The market research is now replacing the traditional strategic focus groups. When we send out the product, we ask our very engaged community of foodies to give us feedback. Our brands can give between five and 10 questions, and our response rate is around 30-40 percent.
X: That sounds pretty high.
AO: We have incentives. It’s point system. The more you engage, the more points you get, and then you redeem them for free snacks in our marketplace. Everybody loves to eat, right? Everybody’s looking for free food.
The team itself, right now we have about 12 people full time, but with the new funding, we plan to hire more in terms of expanding the B2B part of our business. The next part is customer acquisition. We’re always looking to expand our user base.
X: What do you think is overrated in tech right now?
AO: I think a lot of photo apps for the phone. There are just so many. It’s just so much hype. Other than that, I think the good thing is the food space is finally getting its attention. I would say the food space has been the stepchild of the Internet for a really long time. No one wanted to fund the food space. If you look, there hasn’t been a successful exit. I know when we were fundraising people brought up Webvan. Are you kidding me? Webvan was like 1999. I think Webvan created a lot of backlash for the food space. That’s definitely turning around. The food delivery space is really hot. It might be over hyped. I think delivery of food to your home is overrated. Even those that you order raw food from and you cook at home, there is definitely too much steam going on for that space. There’s Blue Apron, Plated, Hello Fresh, Fresh Dish. There are so many of them. I think the space is very crowded. But all in all, I feel like the food space is definitely getting its attention from investors. Which is good for everyone in food tech.

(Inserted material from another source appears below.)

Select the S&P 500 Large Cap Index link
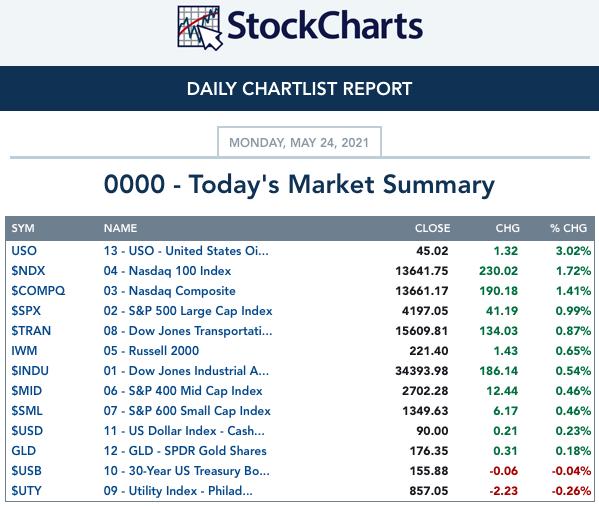Viewport: 599px width, 506px height. (x=188, y=310)
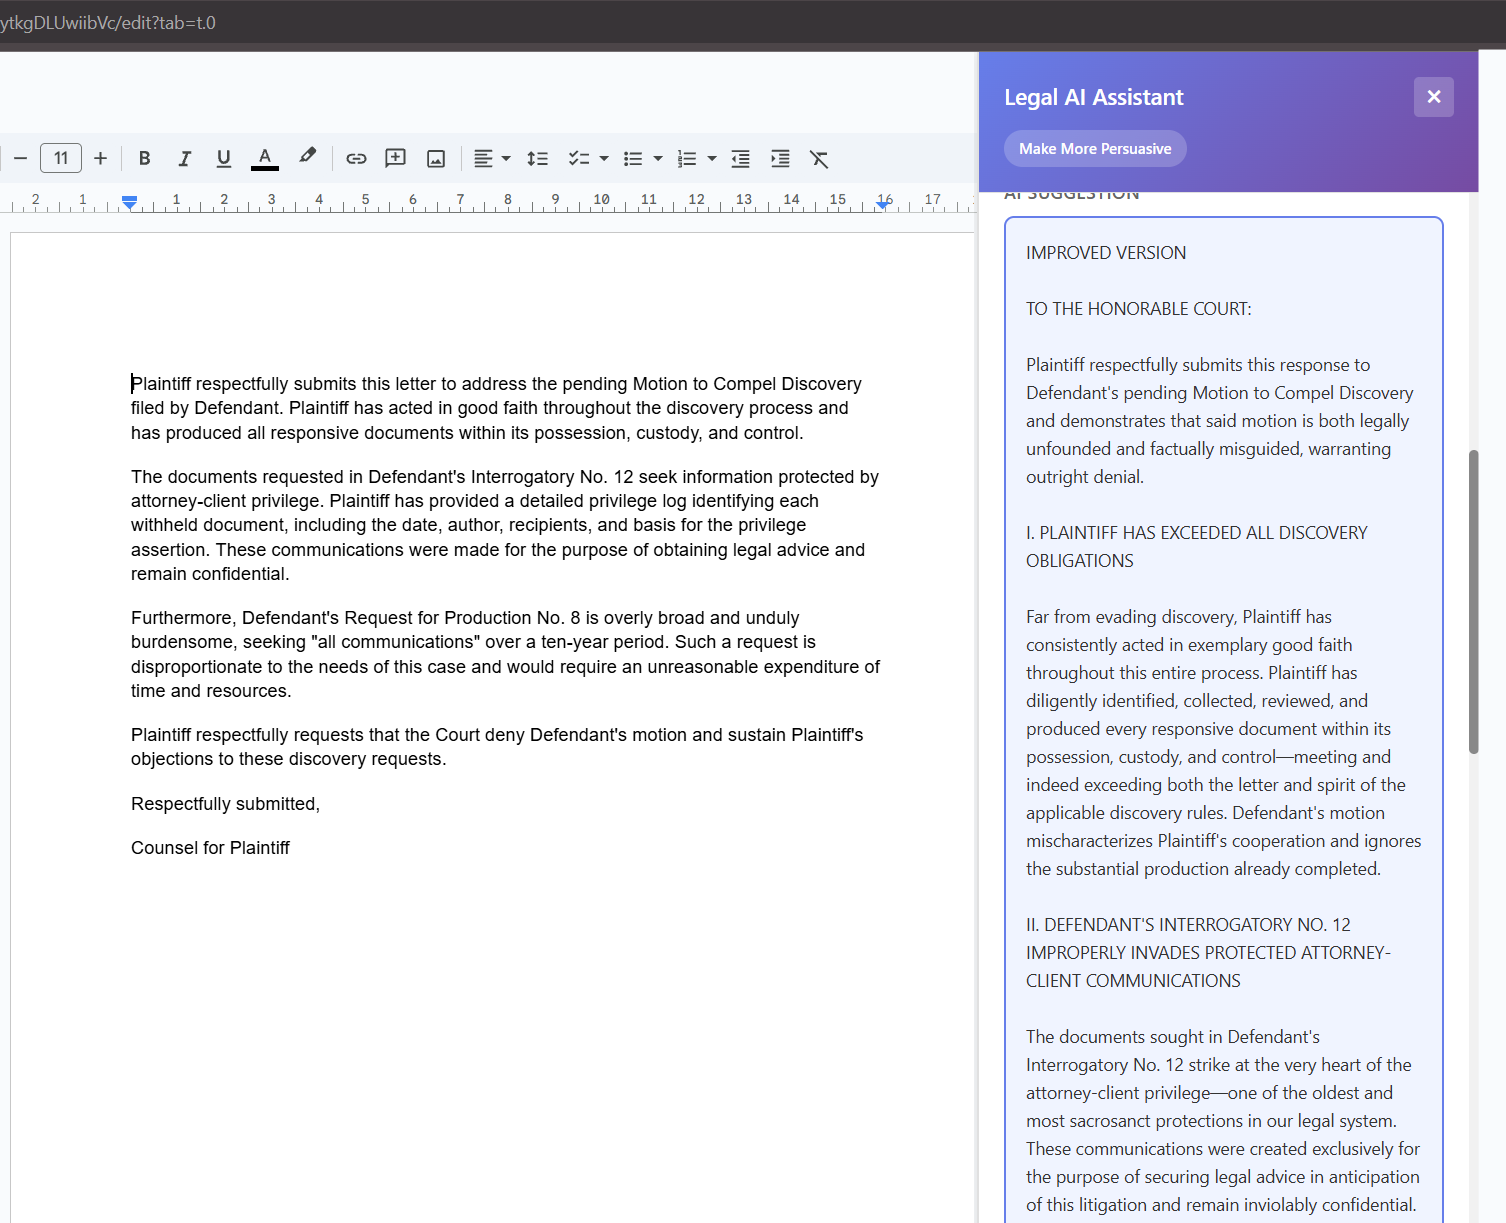Decrease the font size

click(20, 158)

The lunch space is really very overcrowded. Our office has catered lunch every Wednesdays. There are so many choices.
X: What other companies do you admire?
AO: I really admire ecommerce companies like ModCloth, Stella & Dot, and Nasty Gal. I know how difficult it is to deal not with just building the website, but the logistics part. Those three brands I really look to because they have built a really great brand. Anyone can sell apparel online, but not everyone can build a massive following and a community of customers. That’s priceless.
X: If you had to go work somewhere else, where would you go?
AO: I don’t think I could work for anyone else. I think this startup is the end of my employment career.
X: Do you think we’re in a bubble right now?
AO: That’s a very good question. I would say yes, I think valuations have skyrocketed, which is good for me, but I’m afraid of what’s going to come next year.
Everything that goes up must come down. I’ve seen two bubble bursts. One in 1999 and one in 2004. It’s a pattern. It’s a cyclical pattern that the economy cannot avoid. With how high valuations are, especially for Silicon Valley startups, it’s definitely a problem.
It’s good for startups up right now, but as an entrepreneur, I worry because I see what’s happened in the last 15 years. My advice to everyone is not to overspend. It’s easier to raise money now, but it’s not always going to be that rosy, as we’ve seen how the economy gone through bust and boom over the last decade.
X: Looking forward, what are you most excited about?
AO: Right now, we’re about to raise a second round. With daily deals there was a trend. I think the ones that did well survived. You see a pattern. When one daily deals site gets funded, they all got funded. At the end of the day, only two or three of them survived. I think the subscription model has the same pattern there. A lot got funded, but now there are only a handful of us left.
Walmart had a subscription box. They said, ‘your box is $10, ours is $7.’ The model didn’t work for them. They couldn’t make it work. In the end, we were the exclusive partner to buy their customers. Their customers joined Love With Food.